Additive manufacturing comes of age
Additive manufacturing describes the process of creating 3D objects by depositing material layer by layer. One of the world’s largest manufacturers – General Electric – intends to use additive manufacturing to produce a fuel nozzle for a new aircraft engine by printing the part with lasers, rather than casting and welding metal. The technique could transform how GE designs and makes complex parts for a range of products.
GE and other well-known manufacturers are turning to additive manufacturing because it saves time, enables high-precision production, uses less material and produces less waste than conventional processes, and as a result, saves money. As a result, long tail products, customisation and non-planar circuits can be added to the consideration set.
Similarly, digital fabrication for printed electronics uses high resolution inkjet printers, which deposit functional inks layer by layer. These specialised printers work with sophisticated proprietary software that helps manage the printing process.
Using additive manufacturing for electronics gives designers options for replacing existing subtractive manufacturing of PCB prototypes, which is an expensive, time-consuming, polluting, multi-stage, labour and material intensive process.
Using in-house 3D printers, designers can create multilayer electronics in a matter of hours. The process even enables the printing of complex elements – such as vias in pads, blind or buried vias and through-holes – without the need for etching, drilling, plating or generating waste.
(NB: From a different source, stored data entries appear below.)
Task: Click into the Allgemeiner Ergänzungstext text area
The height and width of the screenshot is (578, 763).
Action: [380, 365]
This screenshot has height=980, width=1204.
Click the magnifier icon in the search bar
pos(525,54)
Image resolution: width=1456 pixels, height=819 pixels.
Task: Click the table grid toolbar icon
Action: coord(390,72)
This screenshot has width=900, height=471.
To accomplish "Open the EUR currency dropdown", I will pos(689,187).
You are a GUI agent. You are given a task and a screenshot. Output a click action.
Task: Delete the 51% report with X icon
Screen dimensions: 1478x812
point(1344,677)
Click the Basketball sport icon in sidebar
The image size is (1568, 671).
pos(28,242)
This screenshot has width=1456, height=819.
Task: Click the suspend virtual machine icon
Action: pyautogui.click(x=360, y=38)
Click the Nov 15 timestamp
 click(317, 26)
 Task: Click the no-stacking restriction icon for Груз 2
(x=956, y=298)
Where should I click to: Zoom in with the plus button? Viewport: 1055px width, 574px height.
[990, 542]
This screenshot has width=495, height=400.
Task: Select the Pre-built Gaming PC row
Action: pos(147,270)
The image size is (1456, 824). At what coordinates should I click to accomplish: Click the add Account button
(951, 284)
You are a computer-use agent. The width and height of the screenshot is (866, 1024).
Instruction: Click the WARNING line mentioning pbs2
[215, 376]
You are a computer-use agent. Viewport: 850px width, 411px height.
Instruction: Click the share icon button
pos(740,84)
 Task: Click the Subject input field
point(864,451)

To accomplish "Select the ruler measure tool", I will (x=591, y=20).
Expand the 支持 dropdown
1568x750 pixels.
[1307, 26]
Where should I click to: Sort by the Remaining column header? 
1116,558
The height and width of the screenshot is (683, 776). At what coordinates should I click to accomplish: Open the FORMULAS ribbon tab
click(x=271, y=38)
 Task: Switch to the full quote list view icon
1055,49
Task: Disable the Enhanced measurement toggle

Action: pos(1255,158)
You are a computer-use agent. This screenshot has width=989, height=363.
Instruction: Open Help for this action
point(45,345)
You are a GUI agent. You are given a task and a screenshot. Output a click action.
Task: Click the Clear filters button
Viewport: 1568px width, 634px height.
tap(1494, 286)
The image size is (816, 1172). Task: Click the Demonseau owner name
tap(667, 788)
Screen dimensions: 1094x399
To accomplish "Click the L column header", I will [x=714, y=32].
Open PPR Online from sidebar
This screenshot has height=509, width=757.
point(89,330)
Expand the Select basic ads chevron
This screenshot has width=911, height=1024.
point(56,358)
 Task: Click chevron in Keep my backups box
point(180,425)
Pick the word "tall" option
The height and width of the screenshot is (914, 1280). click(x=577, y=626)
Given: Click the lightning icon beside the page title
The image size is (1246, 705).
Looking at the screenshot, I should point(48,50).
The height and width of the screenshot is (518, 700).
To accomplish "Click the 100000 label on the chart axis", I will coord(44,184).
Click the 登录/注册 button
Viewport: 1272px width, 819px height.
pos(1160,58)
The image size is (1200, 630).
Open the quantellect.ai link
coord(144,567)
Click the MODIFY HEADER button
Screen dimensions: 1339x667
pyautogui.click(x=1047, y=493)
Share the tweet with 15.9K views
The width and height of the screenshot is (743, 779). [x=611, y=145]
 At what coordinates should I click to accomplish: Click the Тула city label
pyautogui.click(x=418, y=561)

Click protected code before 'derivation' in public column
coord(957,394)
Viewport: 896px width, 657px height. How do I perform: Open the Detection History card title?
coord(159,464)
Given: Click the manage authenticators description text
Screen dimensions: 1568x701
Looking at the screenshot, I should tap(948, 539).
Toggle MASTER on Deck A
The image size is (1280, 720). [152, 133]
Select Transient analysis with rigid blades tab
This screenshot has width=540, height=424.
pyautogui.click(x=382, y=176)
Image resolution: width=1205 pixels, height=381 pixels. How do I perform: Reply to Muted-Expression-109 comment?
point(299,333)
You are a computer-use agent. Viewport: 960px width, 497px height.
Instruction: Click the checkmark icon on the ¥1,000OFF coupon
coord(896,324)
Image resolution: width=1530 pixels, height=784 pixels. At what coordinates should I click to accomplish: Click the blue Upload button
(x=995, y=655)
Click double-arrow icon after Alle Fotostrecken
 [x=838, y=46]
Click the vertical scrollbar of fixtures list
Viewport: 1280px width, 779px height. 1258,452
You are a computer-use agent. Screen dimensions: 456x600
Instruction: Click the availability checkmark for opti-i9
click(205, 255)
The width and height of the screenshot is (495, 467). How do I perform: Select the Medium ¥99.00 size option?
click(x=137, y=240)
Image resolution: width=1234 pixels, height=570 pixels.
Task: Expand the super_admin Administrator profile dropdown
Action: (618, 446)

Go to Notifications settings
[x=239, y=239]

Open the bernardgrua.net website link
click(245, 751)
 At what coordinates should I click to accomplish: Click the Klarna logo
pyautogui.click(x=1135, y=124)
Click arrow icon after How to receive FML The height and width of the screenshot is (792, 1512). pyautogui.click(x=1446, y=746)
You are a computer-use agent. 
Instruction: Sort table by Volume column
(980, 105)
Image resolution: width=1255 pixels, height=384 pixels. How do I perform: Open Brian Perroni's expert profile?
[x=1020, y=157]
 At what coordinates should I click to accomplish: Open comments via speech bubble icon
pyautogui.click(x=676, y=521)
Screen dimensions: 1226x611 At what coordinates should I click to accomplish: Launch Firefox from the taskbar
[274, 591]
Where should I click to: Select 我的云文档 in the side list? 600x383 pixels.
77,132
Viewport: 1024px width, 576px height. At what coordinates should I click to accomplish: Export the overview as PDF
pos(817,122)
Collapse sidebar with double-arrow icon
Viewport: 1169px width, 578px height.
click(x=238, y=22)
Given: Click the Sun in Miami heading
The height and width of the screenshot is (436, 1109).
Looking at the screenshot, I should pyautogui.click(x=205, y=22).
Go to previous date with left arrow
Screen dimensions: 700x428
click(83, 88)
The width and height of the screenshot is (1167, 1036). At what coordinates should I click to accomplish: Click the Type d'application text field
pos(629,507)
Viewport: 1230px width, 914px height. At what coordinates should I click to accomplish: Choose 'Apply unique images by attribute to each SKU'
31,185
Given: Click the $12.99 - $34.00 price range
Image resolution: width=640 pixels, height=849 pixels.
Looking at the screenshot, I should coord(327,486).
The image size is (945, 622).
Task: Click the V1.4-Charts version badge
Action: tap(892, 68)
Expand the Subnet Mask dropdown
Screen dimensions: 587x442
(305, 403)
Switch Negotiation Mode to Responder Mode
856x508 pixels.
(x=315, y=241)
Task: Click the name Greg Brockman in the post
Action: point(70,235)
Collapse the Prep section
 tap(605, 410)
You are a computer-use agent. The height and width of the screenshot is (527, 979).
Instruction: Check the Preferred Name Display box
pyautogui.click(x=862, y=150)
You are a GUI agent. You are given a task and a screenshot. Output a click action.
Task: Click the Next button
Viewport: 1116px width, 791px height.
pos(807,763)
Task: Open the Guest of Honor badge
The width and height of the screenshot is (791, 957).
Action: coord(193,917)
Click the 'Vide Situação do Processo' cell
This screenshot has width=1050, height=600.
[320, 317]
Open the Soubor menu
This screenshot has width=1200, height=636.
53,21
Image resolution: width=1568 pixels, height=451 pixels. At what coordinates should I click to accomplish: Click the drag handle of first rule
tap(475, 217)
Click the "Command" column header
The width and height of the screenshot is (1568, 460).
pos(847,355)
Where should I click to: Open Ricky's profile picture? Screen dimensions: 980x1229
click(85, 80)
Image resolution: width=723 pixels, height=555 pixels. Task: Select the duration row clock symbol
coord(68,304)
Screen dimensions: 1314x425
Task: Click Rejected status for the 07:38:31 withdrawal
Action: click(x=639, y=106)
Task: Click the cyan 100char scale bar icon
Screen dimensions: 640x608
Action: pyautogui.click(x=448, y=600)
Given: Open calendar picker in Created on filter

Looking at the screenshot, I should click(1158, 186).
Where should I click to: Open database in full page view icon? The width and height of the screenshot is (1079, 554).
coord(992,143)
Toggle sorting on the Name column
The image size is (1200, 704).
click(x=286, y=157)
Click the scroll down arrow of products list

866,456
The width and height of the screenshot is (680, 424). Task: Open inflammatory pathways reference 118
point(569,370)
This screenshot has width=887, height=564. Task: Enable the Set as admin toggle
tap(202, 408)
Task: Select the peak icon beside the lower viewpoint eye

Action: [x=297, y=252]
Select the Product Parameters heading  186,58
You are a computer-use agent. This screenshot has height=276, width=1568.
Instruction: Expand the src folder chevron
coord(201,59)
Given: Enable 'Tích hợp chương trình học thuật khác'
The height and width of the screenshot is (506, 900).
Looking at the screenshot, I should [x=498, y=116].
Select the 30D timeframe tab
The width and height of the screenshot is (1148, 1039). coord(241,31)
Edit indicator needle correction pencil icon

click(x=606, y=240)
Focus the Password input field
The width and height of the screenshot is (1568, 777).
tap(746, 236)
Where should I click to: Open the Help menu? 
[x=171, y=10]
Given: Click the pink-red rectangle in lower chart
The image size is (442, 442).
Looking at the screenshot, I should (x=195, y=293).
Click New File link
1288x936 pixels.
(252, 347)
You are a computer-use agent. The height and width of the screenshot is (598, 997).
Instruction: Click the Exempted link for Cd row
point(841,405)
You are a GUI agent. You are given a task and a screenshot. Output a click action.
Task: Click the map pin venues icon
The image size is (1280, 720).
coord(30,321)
The dielectric serves as a solid support within which the conductive drops are deposited, layer by layer, at the precise XYZ coordinates specified to create the traces and interconnects. The printer will produce a fully-functional multilayer circuit in one overnight print job. Upon completion, the multilayer 3D printed PCB is ready for soldering.
A multi-layer 3D printed board created using the Dragonfly 2020 printer
Easy as 1, 2, 3
As complex as it all sounds, advanced additive manufacturing technology makes it possible to print a PCB prototype with the simplicity of pushing of a button. This capability empowers designers to iterate on the fly, to catch and correct errors quickly and to take risks that might otherwise be too costly and time consuming if prototyping is done offsite.
While this process is simple for the end-user, the technology that makes it possible is highly complex. The team at Nano Dimension has spent years developing the tools and technologies necessary to make 3D-printed PCBs and circuits a reality: an extremely precise inkjet deposition printer, customised conductive and dielectric inks that can be 3D printed simultaneously, and software capable of converting complex schematics into print instructions.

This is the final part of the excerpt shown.